Texte à lire >>
........

La science économique, celle de l’école de pensée économique dite
autrichienne - mais aussi "bien française" avant
que le socialisme dénaturât cette dernière - a pour
fondements les actions des êtres humains étant données
les richesses qu’ils possèdent chacun en propriété,
mais pas nécessairement en toute connaissance, et les fins
qu’ils poursuivent, individuellement ou en association.
Quand les fins sont identifiées à des satisfactions de besoins
ou de désirs et quand les richesses sont jugées insuffisantes
en quantité (en nombre, volume, etc.), il est question de
rareté des richesses. Soit dit en passant, pour Quesnay, les
"richesses surabondantes" – air, eau, par exemple –
n’étaient que des "biens"…
Encore faut-il que le concept d’action humaine ne soit pas
déformée comme parfois il l’est par des
mathématiciens qui décrivent l'action ainsi :
«L'action d'un agent peut être décrite en
énumérant la quantité de son intrant ou extrant pour
chaque marchandise (de signes opposés différenciant les
intrants des extrants).
Cette liste peut être traitée comme la liste des
coordonnées d'un point dans l'espace linéaire des marchandises.
»
Et reste qu’il n’est de richesse que d’homme et que la
pensée de l’homme est la mère de ses autres actions.
La science économique ainsi entendue permet de dire l’effet des
actions humaines en tel ou tel domaine, dans le cadre de la loi naturelle.

........

Items enregistrés >>
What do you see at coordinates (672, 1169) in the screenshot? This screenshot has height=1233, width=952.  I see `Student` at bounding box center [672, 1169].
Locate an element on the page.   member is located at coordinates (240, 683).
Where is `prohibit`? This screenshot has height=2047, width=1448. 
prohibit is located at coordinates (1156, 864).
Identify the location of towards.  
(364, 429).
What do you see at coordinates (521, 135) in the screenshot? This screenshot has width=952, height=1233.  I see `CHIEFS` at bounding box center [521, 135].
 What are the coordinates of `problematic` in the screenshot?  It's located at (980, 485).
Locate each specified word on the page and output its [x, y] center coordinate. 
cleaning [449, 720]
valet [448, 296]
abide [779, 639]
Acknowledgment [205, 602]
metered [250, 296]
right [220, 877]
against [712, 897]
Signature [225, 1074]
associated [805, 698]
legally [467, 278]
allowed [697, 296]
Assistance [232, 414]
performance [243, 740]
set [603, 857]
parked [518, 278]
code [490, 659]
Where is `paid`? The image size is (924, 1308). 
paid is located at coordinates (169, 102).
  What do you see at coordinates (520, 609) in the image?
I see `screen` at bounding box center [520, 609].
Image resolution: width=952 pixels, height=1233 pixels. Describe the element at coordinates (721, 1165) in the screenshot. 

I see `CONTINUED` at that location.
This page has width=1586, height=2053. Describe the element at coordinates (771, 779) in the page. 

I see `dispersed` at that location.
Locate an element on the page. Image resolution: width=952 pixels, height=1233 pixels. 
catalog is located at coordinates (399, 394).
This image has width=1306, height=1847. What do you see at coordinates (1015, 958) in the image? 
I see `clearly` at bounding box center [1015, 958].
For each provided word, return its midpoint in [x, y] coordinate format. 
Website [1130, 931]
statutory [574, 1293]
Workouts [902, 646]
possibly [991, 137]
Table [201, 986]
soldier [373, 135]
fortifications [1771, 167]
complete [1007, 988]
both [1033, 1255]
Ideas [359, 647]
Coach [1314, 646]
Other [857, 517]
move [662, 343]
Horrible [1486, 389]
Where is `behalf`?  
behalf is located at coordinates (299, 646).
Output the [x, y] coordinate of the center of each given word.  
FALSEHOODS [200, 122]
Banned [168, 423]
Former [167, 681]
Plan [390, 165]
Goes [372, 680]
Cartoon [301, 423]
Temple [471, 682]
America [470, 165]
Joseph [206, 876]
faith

........

Reprenez le texte sur la science économique à la suite de sa dernière phrase.

Réponse rédigée >>
Elle permet aussi de montrer l’effet des réglementations –
nécessairement entorses à la loi naturelle – des actions
humaines sur celles-ci.
4. Domaines de
prédilection des réglementations étatiques : la monnaie
et la finance.
Depuis près de deux siècles, la science économique
explique ainsi que les privilèges – réglementations par
excellence – donnés par l’exécutif ou par le
législatif en matière de crédit et, plus
généralement, en matière de finance à telle ou
telle personne juridique, physique ou morale, ont des effets
néfastes. Ils font supporter, un jour ou l’autre, à
tous des pertes importantes, de diverses natures, qui devront être
comblées d’une façon ou d’une autre.
Libre à chacun de refuser l’explication, de dénommer
« crise » le phénomène quand il se réalise,
de lui accoler un qualificatif, de l’inscrire a posteriori dans une
figure géométrique dénommée « cycle
», à quoi sera accolé le cas échéant un
qualificatif, ou de corriger des figures géométriques de ce
type existantes !
Mais depuis Charles Coquelin (1802-52) et ses amis du Journal des économistes,
l’enseignement est précis.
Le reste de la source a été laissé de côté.